* start SELECTED EXCERPT *

The interest in reputation which a right against defamation protects is fundamentally juridical. What Ripstein means by this is that it is based on a normative idea that is inherent in private law as a system of individual responsibility and relational rights. The interest in reputation is not one that is contingently taken up by the law against defamation and weighed against other competing interests. It is baked into the very structure of private law itself. As such, Ripstein argues that the right to one's reputation is ‘at the root’ of a system of ordered liberty.
From this perspective, the notion of an interest in reputation is not merely about protecting the vanity of individuals or their sense of honour. Rights which protect the interest in reputation serve a more fundamental purpose in carving out the balance between the control that individuals have over their own lives as against the encroachments of other members of society. They play a part in ensuring that the control that individuals have over their own lives is never unduly outweighed by more powerful parties. Claims against distortion of one's public information profile have a part to play in protecting that same interest in reputation. They can do so by setting out the boundaries of reputational control with respect to practices of accountability.
A clear distinction between the forms of distortion mentioned above and defamation is that the information presented by the search engine in the cases in question is, strictly speaking, attributable to the data subject. However, if we draw on one of the principles underpinning defamation, that people should only be held accountable for things that are properly attributable to them, we can make headway by focusing on how practices of accountability might bear on a person's right to reputation.37
A closer analysis of normative practices for holding people accountable for what they've done will help to flesh out the claim that when outdated or irrelevant search results are featured prominently, that can amount to a distortion of a person's online public profile. It will do so by providing an explanation of why the framing of the information in the context of search results matters, beyond the mere question of whether or not the information contained therein is publicly available.
A key feature of the Google Spain ruling was that the link to the original foreclosure notice was removed from the search results associated with Costeja's name, while the original source material remained in place. Additionally, as a result of the Streisand effect, other search results which contained the same information presented in a different context were allowed to remain. A key point at issue is therefore whether individuals have claims to control how information about them that is not private, but a matter of public record, is presented.
While privacy pertains to the question of the audience to which some information is made available, and defamation hangs in part on whether some claim about a person is truly attributable to them, claims against distortion, I suggest, hang on the relevance of the contextual presentation of some information to our practices of accountability.

* end SELECTED EXCERPT *
* start EXCERPTED RECORDS *

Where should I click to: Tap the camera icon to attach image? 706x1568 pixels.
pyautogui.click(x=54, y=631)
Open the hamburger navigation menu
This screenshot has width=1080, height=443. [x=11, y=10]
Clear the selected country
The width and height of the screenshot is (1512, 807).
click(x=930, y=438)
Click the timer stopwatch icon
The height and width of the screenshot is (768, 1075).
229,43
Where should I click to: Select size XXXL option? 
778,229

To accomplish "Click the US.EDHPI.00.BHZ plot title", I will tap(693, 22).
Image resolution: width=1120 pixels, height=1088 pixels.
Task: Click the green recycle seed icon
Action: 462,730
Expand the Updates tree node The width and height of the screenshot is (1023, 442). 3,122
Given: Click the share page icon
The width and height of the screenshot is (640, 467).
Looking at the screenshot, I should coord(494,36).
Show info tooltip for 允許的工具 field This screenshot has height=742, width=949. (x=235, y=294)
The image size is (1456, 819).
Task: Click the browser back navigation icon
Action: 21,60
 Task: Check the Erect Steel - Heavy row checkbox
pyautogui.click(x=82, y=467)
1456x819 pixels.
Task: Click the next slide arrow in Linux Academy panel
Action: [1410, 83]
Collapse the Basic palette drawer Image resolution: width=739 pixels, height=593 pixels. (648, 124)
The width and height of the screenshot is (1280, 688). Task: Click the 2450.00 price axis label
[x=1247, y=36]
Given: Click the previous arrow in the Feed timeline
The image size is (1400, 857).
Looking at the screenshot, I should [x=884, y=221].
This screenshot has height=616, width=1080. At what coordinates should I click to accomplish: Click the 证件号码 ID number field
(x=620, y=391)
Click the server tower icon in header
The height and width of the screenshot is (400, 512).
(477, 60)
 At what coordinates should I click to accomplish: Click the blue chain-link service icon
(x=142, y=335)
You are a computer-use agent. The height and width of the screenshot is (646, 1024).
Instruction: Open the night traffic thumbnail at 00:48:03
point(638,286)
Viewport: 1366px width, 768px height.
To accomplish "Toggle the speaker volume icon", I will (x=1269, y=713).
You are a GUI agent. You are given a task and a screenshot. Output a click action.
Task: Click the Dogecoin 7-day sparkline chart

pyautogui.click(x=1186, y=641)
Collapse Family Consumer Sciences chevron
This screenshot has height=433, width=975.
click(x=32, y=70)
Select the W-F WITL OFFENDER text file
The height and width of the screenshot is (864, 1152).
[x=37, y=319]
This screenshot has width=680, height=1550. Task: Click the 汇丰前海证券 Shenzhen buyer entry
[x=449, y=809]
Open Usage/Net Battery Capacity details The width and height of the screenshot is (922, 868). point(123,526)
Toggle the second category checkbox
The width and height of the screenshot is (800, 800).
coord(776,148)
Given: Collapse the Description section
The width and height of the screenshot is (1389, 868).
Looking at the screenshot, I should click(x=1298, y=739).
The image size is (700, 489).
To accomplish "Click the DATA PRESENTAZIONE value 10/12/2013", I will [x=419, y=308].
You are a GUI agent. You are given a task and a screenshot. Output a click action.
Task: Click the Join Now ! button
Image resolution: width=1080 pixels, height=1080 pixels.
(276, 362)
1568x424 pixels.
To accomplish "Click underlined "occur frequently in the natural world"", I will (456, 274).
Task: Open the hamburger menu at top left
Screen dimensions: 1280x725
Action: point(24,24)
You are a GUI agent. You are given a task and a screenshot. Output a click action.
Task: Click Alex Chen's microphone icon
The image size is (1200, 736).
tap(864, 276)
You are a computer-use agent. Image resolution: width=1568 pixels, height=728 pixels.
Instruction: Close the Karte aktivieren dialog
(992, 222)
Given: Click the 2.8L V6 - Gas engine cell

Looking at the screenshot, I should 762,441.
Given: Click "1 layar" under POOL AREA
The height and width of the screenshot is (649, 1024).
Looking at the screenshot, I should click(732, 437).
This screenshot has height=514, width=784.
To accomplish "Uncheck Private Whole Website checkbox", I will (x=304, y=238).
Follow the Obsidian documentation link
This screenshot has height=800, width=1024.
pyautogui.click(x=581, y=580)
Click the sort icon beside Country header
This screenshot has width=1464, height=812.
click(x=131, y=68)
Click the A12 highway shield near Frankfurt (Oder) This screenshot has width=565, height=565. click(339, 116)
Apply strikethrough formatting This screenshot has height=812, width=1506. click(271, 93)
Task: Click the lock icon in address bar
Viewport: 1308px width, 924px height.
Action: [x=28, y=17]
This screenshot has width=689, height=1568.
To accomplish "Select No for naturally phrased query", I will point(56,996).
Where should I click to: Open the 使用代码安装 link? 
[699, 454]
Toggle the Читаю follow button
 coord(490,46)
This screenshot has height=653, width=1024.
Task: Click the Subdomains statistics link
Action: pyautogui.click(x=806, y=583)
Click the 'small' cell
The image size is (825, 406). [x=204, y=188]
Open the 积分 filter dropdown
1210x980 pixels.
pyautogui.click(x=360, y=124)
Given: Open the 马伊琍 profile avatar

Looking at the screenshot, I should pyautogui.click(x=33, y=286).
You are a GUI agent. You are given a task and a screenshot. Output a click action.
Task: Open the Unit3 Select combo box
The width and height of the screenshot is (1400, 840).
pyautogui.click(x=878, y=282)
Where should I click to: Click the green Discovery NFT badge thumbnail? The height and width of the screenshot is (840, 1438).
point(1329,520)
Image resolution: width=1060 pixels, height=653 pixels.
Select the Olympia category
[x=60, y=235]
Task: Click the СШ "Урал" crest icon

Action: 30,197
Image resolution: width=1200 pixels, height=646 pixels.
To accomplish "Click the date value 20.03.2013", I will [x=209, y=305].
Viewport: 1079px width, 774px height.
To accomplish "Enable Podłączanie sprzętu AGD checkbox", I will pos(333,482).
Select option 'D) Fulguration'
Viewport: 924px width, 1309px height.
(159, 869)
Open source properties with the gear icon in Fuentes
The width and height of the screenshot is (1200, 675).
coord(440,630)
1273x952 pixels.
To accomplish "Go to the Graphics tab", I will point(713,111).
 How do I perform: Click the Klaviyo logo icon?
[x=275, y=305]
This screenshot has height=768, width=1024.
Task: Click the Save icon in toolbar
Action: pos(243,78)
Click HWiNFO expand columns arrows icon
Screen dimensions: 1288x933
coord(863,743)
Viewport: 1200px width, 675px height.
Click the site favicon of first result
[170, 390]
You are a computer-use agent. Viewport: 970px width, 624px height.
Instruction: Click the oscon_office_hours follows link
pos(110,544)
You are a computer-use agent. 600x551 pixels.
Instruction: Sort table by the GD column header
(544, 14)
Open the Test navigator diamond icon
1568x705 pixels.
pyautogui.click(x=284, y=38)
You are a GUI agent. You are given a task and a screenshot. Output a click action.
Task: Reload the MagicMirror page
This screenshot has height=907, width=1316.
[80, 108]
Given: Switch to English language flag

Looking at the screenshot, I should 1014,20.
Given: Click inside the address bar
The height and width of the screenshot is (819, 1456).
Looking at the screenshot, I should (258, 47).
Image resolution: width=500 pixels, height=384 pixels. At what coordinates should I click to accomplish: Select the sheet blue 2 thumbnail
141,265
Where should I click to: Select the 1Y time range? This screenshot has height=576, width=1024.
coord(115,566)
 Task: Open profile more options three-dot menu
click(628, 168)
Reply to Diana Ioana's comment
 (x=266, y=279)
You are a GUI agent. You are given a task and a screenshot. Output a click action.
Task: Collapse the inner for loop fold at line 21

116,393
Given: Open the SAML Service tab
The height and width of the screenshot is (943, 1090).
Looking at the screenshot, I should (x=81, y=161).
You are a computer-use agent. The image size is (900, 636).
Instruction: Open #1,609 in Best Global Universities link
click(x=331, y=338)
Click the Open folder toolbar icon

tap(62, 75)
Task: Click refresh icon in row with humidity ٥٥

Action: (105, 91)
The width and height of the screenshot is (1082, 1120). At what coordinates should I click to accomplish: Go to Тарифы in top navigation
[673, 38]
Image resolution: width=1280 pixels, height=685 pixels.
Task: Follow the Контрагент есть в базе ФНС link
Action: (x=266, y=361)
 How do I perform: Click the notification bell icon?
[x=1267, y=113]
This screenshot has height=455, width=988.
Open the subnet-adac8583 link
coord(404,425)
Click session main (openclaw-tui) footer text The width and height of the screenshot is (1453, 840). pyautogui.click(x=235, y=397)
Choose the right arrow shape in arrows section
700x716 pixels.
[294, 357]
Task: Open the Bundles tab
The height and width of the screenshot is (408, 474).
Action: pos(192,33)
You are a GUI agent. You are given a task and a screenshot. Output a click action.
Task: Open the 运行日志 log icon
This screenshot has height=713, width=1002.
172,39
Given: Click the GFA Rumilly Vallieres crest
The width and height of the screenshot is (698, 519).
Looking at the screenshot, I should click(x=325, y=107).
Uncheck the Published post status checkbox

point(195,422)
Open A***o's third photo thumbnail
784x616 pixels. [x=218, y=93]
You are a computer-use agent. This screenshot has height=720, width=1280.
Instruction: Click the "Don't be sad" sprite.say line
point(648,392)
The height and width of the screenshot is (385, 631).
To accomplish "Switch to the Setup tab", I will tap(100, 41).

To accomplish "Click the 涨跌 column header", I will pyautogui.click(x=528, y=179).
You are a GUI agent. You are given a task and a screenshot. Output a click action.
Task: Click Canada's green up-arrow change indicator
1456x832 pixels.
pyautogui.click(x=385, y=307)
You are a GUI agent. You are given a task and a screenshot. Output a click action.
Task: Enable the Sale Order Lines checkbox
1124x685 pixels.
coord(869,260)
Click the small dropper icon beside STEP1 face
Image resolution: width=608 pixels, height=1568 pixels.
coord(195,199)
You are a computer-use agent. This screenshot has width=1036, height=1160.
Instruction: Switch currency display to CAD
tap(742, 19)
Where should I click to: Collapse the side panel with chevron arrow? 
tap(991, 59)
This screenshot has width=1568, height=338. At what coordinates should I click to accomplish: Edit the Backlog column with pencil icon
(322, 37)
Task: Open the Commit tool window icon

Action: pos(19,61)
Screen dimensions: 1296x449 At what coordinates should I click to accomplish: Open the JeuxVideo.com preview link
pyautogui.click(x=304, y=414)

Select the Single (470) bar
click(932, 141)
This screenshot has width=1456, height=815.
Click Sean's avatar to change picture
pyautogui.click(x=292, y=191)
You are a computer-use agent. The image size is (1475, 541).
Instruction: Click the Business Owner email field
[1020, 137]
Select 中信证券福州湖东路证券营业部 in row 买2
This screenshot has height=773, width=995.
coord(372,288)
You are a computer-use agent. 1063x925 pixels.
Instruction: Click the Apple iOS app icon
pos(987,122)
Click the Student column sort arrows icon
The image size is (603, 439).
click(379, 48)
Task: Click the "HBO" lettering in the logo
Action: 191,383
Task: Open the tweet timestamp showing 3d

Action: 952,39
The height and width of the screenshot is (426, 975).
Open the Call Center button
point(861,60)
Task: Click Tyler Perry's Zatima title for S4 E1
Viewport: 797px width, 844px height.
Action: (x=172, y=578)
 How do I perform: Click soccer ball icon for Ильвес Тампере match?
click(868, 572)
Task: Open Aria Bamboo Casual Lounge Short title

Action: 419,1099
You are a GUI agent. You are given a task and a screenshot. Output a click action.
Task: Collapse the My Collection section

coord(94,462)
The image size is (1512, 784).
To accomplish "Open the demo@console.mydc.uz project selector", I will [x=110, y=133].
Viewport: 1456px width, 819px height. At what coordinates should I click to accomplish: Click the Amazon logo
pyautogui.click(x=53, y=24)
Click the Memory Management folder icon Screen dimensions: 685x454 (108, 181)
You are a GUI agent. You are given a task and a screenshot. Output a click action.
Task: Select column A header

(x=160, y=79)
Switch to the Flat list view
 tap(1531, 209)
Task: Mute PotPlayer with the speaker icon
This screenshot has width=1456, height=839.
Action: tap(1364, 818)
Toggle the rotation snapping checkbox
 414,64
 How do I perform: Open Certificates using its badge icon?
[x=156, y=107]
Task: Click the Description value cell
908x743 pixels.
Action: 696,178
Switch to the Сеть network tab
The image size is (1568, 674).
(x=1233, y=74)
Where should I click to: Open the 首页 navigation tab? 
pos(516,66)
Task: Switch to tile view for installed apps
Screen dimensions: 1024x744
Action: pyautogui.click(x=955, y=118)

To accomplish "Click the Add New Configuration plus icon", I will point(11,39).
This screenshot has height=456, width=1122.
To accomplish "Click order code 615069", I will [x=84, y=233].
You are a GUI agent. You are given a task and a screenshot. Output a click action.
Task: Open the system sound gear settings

* end EXCERPTED RECORDS *

■ TASK REQUIREMENTS:
(1) In the excerpt on reputation and defamation, what was removed from the search results associated with Costeja's name under the Google Spain ruling?
(2) Condense the paragraph of the reputation and defamation excerpt that begins "A key feature of the Google Spain ruling" into a short bulleted list that keeps its main facts.
(3) Continue the excerpt on reputation, defamation and search results from its last sentence.

■ THE REPLIES:
(1) The link to the original foreclosure notice.

(2)
- The Google Spain ruling removed the link to the original foreclosure notice from the search results associated with Costeja's name, while the original source material remained in place.
- Because of the Streisand effect, other search results containing the same information in a different context were allowed to remain.
- The key issue is whether individuals have claims to control how information about them that is a matter of public record, not private, is presented.

(3)
The case for allowing individuals some measure of control over their public information profile builds from the idea that the principles embedded in the right of personality are about ensuring adequate protection of individuals' control over how to present themselves to others. Our systems of reputation are not just about what is known about a person, but also how we are held accountable for what is known about us. Drawing on Nagel, we can invoke the importance that ‘no more should be subjected to the demands of public response than is necessary for the requirements of collective life’.38
The question of what is subjected to the demands of public response, and how, goes beyond what is true or false about a person, or whether certain information is private or made public. Our practices of accountability form an important part of the context that individuals must navigate in presenting themselves to others. And the question of what things they can be appropriately held accountable for bears on a person's ability to navigate valuable social relationships. We therefore have reason to interrogate how presenting outdated information about a person as salient in a given context could undermine or disrupt our practices of accountability in concerning ways.
For the purposes of this article, I'll focus on a particular aspect of our norms around accountability. This is the idea that there exist various social norms around what information about a person it is acceptable to publicly acknowledge in various social contexts, even if that information is common knowledge. There are some situations where everyone knows some piece of information about a person, and everyone knows that everyone knows this, and yet it would not be polite to mention the information in question, nor to expect the other person to answer for it. Our social norms are such that we would not deem it appropriate in such circumstances to hold someone accountable for the thing they are known to have done.
Nagel gives a vivid example of this phenomenon. Two academics, one of whom has just written a cutting review of the other's book, meet at a party. What Nagel calls ‘conventions of reticence’ in this case require both to avoid the contentious subject, and to engage in small talk on other topics rather than enter into acrimonious debate over the review. Nagel discusses the importance of such conventions of reticence in terms of the public/private divide:
When a search-engine operator presents old information as a prominent search result, that implies the relevance of the result to the purposes for which the search operator knows we use its function (including, for example, assessing a prospective date or employee). To the extent that such rankings signal a degree of relevance that cuts against norms of accountability, we can judge that they amount to a distortion of a person's public profile. They do so because they deliver an implicit message that it would be appropriate to hold someone accountable for the information in question. The distortion consists in calling attention to something that it is no longer reasonable to expect a person to answer for, even if that information is a matter of public record.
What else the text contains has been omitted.